Los niños me agotaron en el kinder; súbelos al cambiador, límpiales la mierda, sácales una sonrisa, pásale los bits de colores. Les conté un nuevo cuento, ese que hablaba de una girafa sin cuello que no alcanzaba a besar a su madre, y treinta globos oculares extendidos como platos me señalaban por colores, escondiéndose a veces bajo un largo manto de pestañas, sin distinción de nada, sin condiciones que valgan.
La vajilla era la nueva, aquella que compramos hace dos años y que casi nunca solíamos usar.
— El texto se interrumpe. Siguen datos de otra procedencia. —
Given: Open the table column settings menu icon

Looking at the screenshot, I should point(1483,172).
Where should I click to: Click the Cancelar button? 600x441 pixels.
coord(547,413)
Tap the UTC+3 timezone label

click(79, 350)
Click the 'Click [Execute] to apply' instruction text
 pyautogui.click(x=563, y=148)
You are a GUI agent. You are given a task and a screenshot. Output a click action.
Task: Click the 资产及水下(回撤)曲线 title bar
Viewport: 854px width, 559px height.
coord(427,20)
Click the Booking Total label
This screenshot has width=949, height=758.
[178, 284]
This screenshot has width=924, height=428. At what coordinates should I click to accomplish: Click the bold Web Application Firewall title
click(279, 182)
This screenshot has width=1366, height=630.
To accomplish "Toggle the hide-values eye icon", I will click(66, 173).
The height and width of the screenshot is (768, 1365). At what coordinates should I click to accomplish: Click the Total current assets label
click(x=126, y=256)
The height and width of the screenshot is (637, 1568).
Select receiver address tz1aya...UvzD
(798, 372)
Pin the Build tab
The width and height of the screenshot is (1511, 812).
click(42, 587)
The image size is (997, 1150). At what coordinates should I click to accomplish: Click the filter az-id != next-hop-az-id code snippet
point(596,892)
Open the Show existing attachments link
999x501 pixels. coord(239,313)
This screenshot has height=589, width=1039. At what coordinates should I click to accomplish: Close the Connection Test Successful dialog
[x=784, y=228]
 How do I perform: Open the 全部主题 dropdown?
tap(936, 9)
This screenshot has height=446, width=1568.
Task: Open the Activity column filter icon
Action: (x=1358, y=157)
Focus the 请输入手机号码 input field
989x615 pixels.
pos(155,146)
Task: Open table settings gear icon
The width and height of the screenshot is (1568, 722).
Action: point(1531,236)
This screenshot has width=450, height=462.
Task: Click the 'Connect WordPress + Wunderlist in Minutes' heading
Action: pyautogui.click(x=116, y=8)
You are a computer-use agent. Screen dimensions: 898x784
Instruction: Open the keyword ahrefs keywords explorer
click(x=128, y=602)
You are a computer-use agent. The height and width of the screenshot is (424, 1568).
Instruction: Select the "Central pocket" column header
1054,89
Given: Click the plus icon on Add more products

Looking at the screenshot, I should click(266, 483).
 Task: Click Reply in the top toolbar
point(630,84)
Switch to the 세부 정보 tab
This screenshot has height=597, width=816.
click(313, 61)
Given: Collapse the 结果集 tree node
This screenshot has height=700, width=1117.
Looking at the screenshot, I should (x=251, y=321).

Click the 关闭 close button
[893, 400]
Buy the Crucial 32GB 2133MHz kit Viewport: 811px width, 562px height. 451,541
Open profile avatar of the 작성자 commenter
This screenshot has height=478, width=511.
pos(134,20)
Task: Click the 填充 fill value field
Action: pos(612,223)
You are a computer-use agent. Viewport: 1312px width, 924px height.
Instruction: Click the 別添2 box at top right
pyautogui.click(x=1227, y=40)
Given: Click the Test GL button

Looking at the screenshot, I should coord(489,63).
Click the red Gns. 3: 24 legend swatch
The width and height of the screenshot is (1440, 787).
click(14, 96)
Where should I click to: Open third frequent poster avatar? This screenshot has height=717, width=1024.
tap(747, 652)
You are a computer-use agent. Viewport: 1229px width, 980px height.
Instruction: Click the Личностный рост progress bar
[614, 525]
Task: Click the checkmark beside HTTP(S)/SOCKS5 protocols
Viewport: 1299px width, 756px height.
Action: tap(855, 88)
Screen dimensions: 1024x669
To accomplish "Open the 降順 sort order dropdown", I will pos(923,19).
En realidad podríamos haber fingido que la compramos en la Alhambra de Granada, o en cualquier zoco del sur, y hubiera pasado por buena; aunque tampoco tuvimos a quien contarle que la vajilla era del Zara (ay mierda, qué lleno estuvo aquel día de rebajas).
Y bueno, entonces me cogiste el plato y lo llenaste del pollo riquísimo, con sus especias, ése pollo que venden en una bolsa ya para preparar en el microondas. Qué bonita estaba la mesa.
No me creía que me hubieses hecho una cena así, con la vajilla nueva, con comida consistente, a mí y a mi cuerpo cansado y con olor a pomada de bebés. Me abrazaste y me besaste, y me encantó ese momento. Incluso le encontré el encanto a estar así de destrozada, en ese instante.
En silencio cenamos y en silencio digerimos, sólo comunicándonos con alguna mirada y con los espasmos de tu sistema nervioso sobre la mesa, con las copas vibrando como en un terremoto. Mi alma te sacudía, el corazón te vibraba.
La cena estuvo muy buena, como los siguientes seis años que pasamos juntos. Ambas cosas las recuerdo, con silencios, en silencio.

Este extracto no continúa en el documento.